430 Views21 Jul 2019 09:09
SUMMARY

Last Week in Event SPACE ...

  • Yahoo Japan (4689 JP) has said it will vote against the reappointment of ASKUL Corp (2678 JP) CEO Iwata-san at the Shareholding Meeting August 2nd. ASKUL has asked to break the alliance. This means a fight. It won't go away. And it will be tough for ASKUL to defeat this but it is an interesting situation. While it is short notice, the asset is not to be ignored.
  • Was KCGI played by Delta buying into Hanjin Kal Corp (180640 KS)?
  • Ignoring the optionality, BTS Group Holdings (BTS TB)'s warrants are a cheaper way to own the economic exposure to the shares, and you get a free put.
  • Indian tax rules on short-term capital gains may make the spread on Reliance Nippon Life Am (RNAM IN) a less attractive bet than it has been in past years (and the newer rules seem to be like a drive-by shooting of foreign investors), but it is an easy arb.
  • 88.32% - the only number that matters in Harbin Electric Co Ltd H (1133 HK)'s failed Offer.
  • Sembcorp Industries (SCI SP)'s pedestrian-growth stub ops are muddied from the loan to Sembcorp Marine (SMM SP). But it doesn't help explain SMM's mid-week pop.
  • Plus, other events, CCASS movements and Mood Spins.

(This insight covers specific insights & comments involving Stubs, Pairs, Arbitrage, share Classification and Events - or SPACE - in the past week)

EVENTS

Askul Corp (2678 JP) (Mkt Cap: $1.2bn; Liquidity: $11mn)

In April 2012, leading office supplies distributor ASKUL and Yahoo Japan (4689 JP) announced that they would form a Business Alliance and Yahoo Japan would inject roughly US$400mm of new capital into ASKUL for a 42+% stake. Yahoo Japan's stake rose from 41.9% to above 44% as a result of a share buyback and cancellation in 2015 with a renewal of their alliance which led to ASKUL's agreement that Yahoo Japan consolidate ASKUL. Yahoo Japan consolidated ASKUL from that point on with ASKUL agreeing.
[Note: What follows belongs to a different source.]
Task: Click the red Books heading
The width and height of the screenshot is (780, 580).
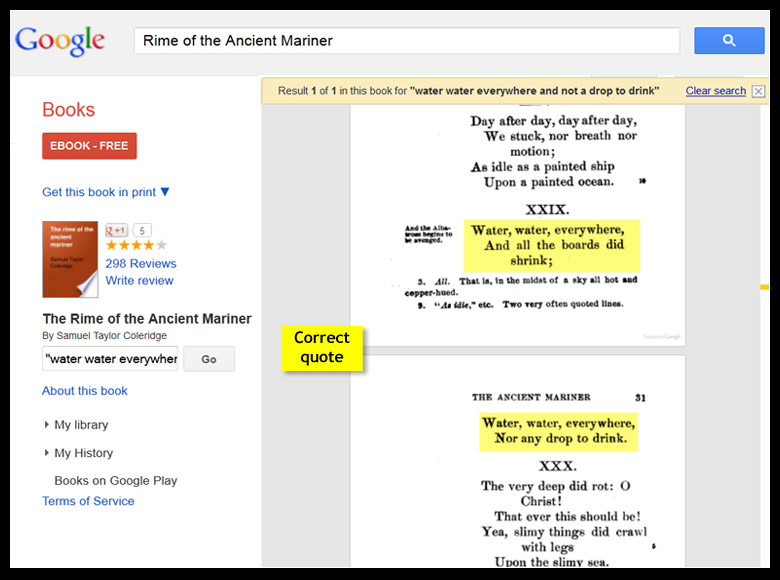Action: coord(68,110)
  • On the 17th of July, Yahoo Japan announced that it would exercise its voting rights against the reappointment of ASKUL President and CEO Shoichiro Iwata - who joined in 1986 - at the upcoming General Shareholder Meeting. ASKUL subsequently announced that yes it was true Yahoo Japan had asked to exercise its management rights and yes it was true that ASKUL had made a proposal to Yahoo to dissolve their Strategic & Business Alliance. This is effectively war.
  • The numbers suggest Yahoo Japan can come close on its own to pushing Iwata-san out. And if they get any help from other shareholders upset about the recent 10-15-year lack of profit growth, he is probably out.
  • As an event trade, Travis Lundy would tilt to having a long position here. If you are a fundamental investor, he thinks the stock deserves a look and a deeper dive. It is not without interest if it can get its act together. Travis cannot help but think that ASKUL should be a takeover candidate at some point. He thinks of businesses such as Yamada Denki (9831 JP) and Seven & I Holdings (3382 JP) could be interesting matches (Yamada Denki has a tie-up with Softbank, Seven & i has an existing tie-up with ASKUL and this seems like the most interesting candidate). Another interesting one here would be Amazon.com Inc (AMZN US) which would look at ASKUL as a tiny bolt-on, but ASKUL has more in-house delivery and relationships to offer.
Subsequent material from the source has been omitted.